___ Listed records ___

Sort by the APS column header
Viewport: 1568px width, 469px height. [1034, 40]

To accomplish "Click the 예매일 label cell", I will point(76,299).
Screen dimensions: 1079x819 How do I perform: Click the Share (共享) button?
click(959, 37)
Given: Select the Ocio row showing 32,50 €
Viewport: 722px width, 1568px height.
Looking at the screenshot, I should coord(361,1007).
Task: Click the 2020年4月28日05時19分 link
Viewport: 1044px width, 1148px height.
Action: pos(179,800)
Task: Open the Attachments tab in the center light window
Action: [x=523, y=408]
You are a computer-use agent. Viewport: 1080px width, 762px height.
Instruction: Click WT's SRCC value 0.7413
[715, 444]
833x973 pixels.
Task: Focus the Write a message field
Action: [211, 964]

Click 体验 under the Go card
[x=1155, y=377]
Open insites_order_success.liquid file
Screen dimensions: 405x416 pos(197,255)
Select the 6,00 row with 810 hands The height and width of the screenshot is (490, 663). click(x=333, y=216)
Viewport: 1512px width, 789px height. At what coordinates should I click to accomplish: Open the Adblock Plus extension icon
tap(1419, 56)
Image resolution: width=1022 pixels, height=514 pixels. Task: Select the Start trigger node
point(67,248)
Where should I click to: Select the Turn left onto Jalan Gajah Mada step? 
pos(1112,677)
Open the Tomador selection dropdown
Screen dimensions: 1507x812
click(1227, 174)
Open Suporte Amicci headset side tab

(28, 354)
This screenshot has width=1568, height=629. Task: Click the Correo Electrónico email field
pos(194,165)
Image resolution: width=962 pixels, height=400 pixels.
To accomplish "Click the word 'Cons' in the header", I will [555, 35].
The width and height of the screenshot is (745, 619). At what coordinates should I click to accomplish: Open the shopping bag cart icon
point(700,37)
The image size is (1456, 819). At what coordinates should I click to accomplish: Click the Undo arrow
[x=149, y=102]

___

Rewrite the entries in the stretch from the line containing "Task: Click the 2020年4月28日05時19分 link" through the line containing "Select the 6,00", substituting "Command" for "Instruction" and leaving everything else unchanged. Give only those lines.

Task: Click the 2020年4月28日05時19分 link
Viewport: 1044px width, 1148px height.
Action: pos(179,800)
Task: Open the Attachments tab in the center light window
Action: [x=523, y=408]
You are a computer-use agent. Viewport: 1080px width, 762px height.
Command: Click WT's SRCC value 0.7413
[715, 444]
833x973 pixels.
Task: Focus the Write a message field
Action: [211, 964]

Click 体验 under the Go card
[x=1155, y=377]
Open insites_order_success.liquid file
Screen dimensions: 405x416 pos(197,255)
Select the 6,00 row with 810 hands The height and width of the screenshot is (490, 663). click(x=333, y=216)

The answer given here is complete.